Cadeia Central da Praia: degradação da condição humana
O Provedor de Justiça, em setembro de 2019, deu a conhecer ao país um relatório sobre a Cadeia Central da Praia, onde, entre outras coisas, traçava um cenário dantesco do principal estabelecimento prisional de Cabo Verde, onde a Constituição da República e a legalidade democrática ficam do lado de fora do portão, onde não se pratica a separação de reclusos por tipologia de crimes, onde se mantêm preventivos misturados com condenados e se armazenam, em condições que contrariam todas as recomendações médicas, detidos com doenças mentais.
Soube-se, ainda, que as celas estão sobrelotadas, que os reclusos fazem as suas necessidades fisiológicas em sacos de plástico, e que, como não existe qualquer mobiliário, sacos com fezes são colocados no chão partilhando o mesmo espaço com sacos de alimentos levados por familiares, “num processo – são palavras do Provedor – objetivamente degradante da condição humana”.
Mais, ainda, o que se passava, à época, na Cadeia Central da Praia, era um atentado à saúde pública, como o relatório tão bem reproduz: “Como reflexo das condicionantes de alojamento, higiene a salubridade (…), verifica-se que estas estão em crise, sendo que a falta de água permanente é o elemento mais crítico da cadeia a par da sobrelotação. A falta de água pode ser causa de alterações patológicas do estado de saúde dos reclusos”.
De lá para cá não sei se as autoridades tiveram em conta o Relatório do Provedor de Justiça, mas, ao que sei, não foram notadas no estabelecimento prisional alterações de substância. E, tendo em conta a emergência da pandemia da covid-19, logo nos primeiros meses de 2020, estou em crer que, pelo contrário, a situação se tenha degradado.

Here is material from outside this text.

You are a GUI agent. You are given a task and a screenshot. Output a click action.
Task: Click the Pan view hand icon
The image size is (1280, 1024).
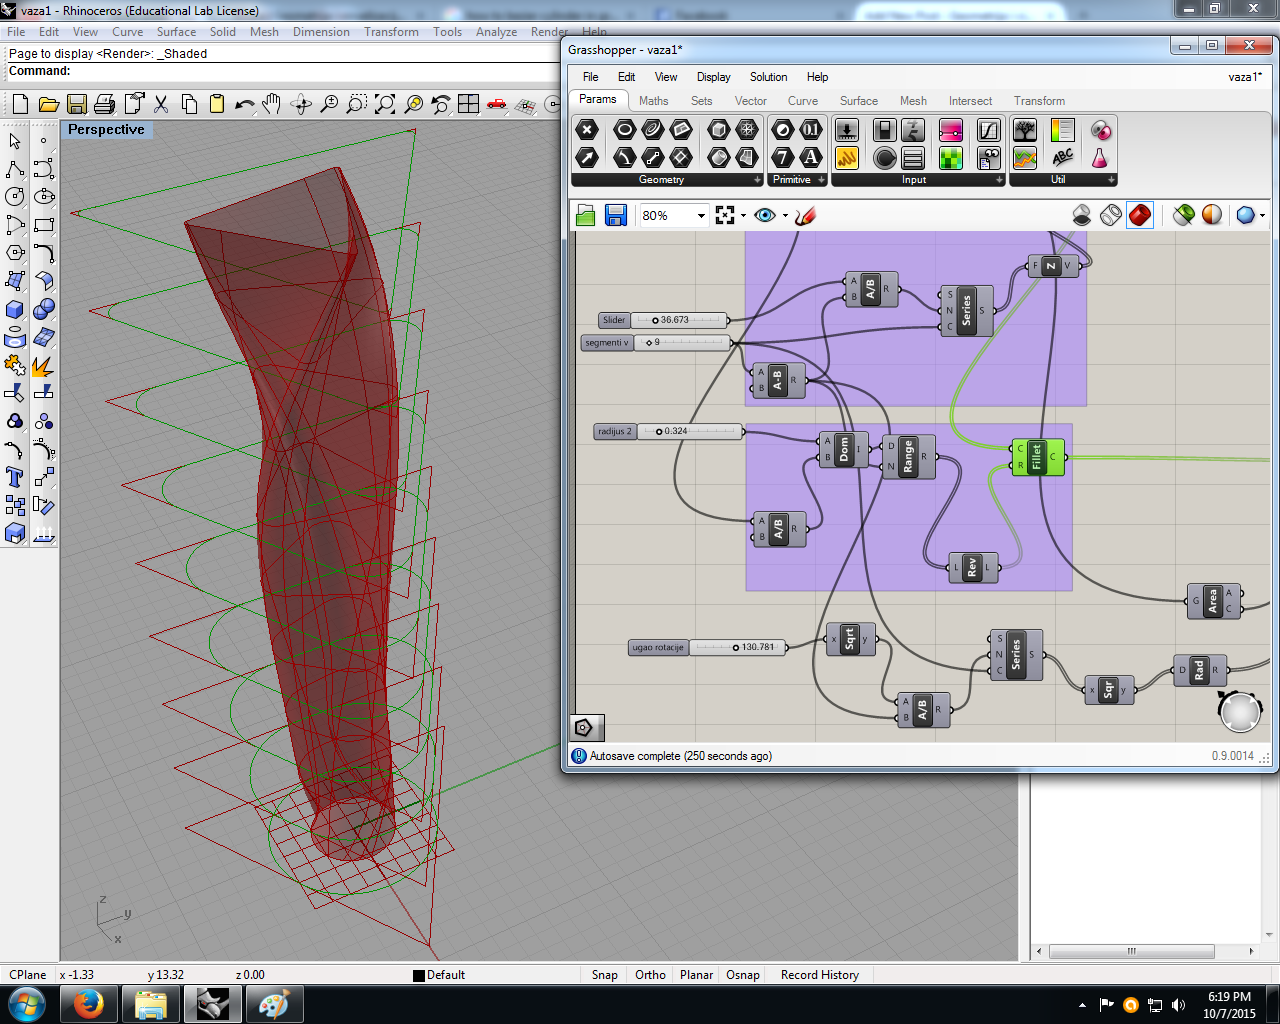tap(272, 104)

Para que servem as prisões?
Uma coisa sei, até por ser uma realidade transnacional, há um mundo oculto para além dos muros das prisões, um mundo onde a iniquidade e o desrespeito pela pessoa humana é lei.

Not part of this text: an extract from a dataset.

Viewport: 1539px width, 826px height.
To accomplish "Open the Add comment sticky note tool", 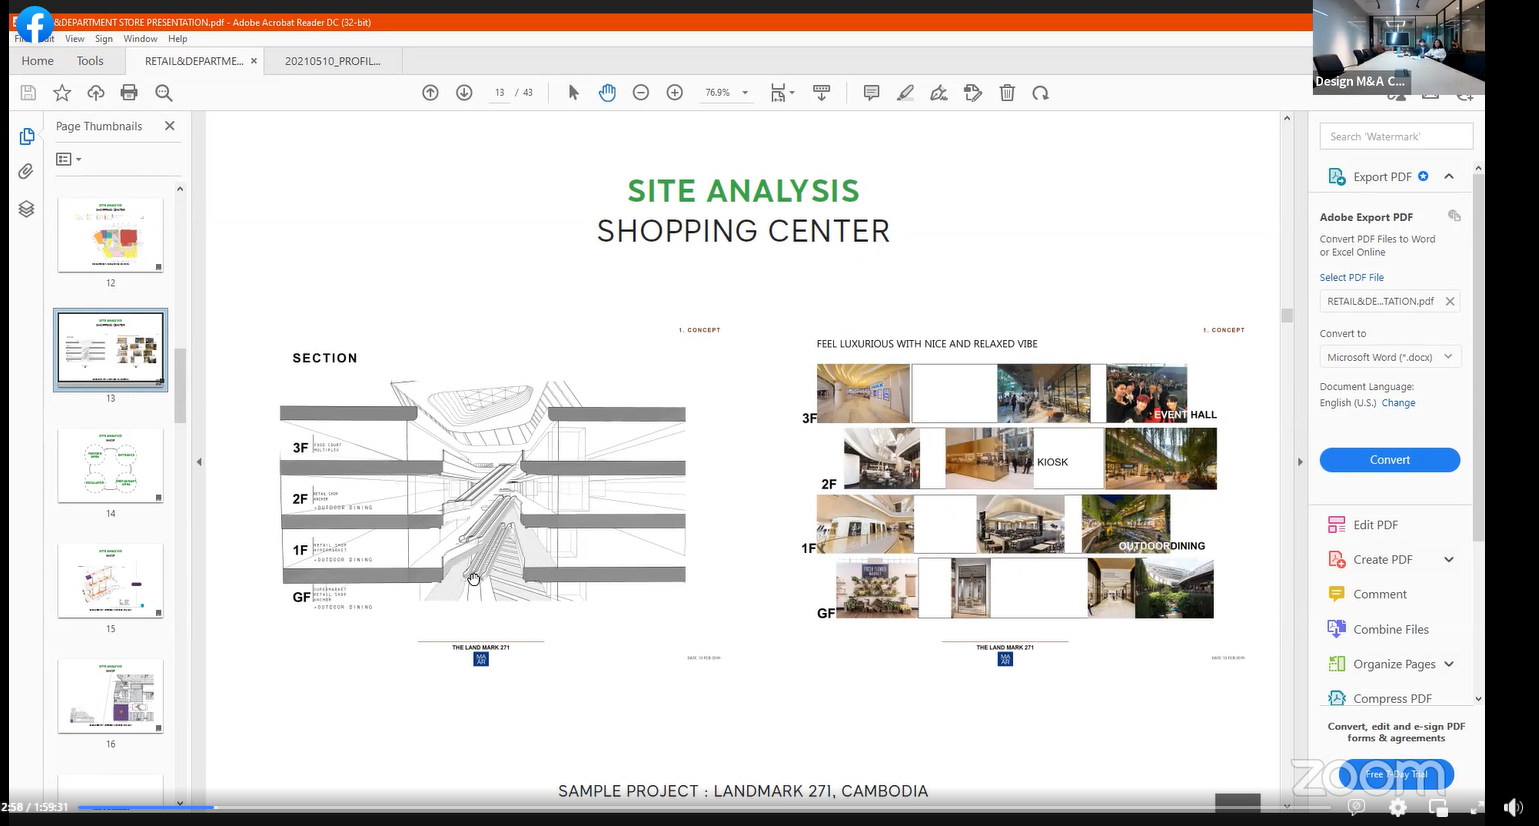I will tap(871, 93).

As prisões estão cheias de pobres, de excluídos sociais a quem, boa parte das vezes, não foi dada qualquer oportunidade. Numa sociedade onde a disparidade entre pobres e ricos assume níveis impensáveis à luz de um mínimo resquício de justiça social, as prisões são um instrumento da guerra contra os pobres, os culpados convenientes, mas são também instrumento de vingança ausente de qualquer sentido elementar de justiça.

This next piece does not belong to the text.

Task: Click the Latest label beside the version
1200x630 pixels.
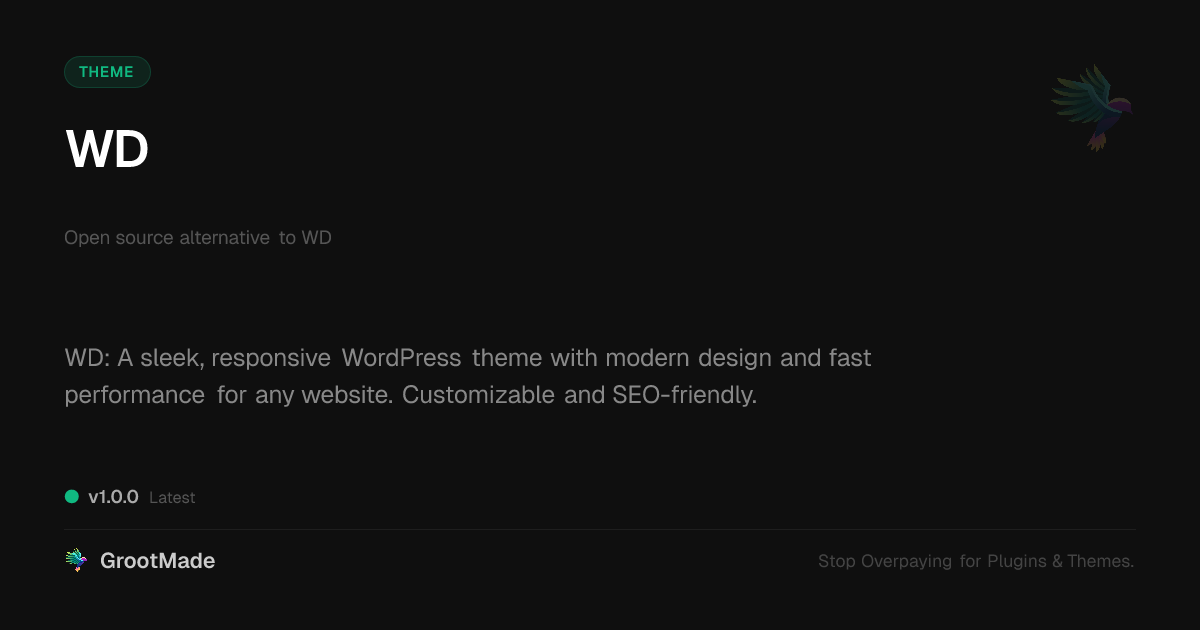Action: point(172,498)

A ajudar à festa, temos um sistema judicial manifestamente ao serviço de ricos e poderosos, que não se inibe de usar de mão pesada para a maioria e ser condescendente com a minoria dos que, servindo-se de uma suposta autoridade e/ou respeitabilidade, utilizam a lei e as regras sociais para praticarem crimes e abotoarem-se a bens públicos.
Temos, ainda, uma Justiça que não respeita as vítimas nem garante o seu direito à reparação. Uma Justiça que trata criminosos e vítimas ao mesmo nível: não contam para nada! Nem o criminoso é recuperado para a sociedade, nem a vítima vê garantido o seu legítimo direito ao ressarcimento!
A grande questão é esta: se não cumprem a sua função de ressocialização, para que servem as prisões?
É tempo de iniciarmos este debate e, mais que isso, de mobilizarmos consciências e ativismos por uma Justiça Justa!
*ex-jornalista, ativista social
Texto originalmente publicado na edição impressa do Expresso das Ilhas nº 1044 de 1 de Dezembro de 2021.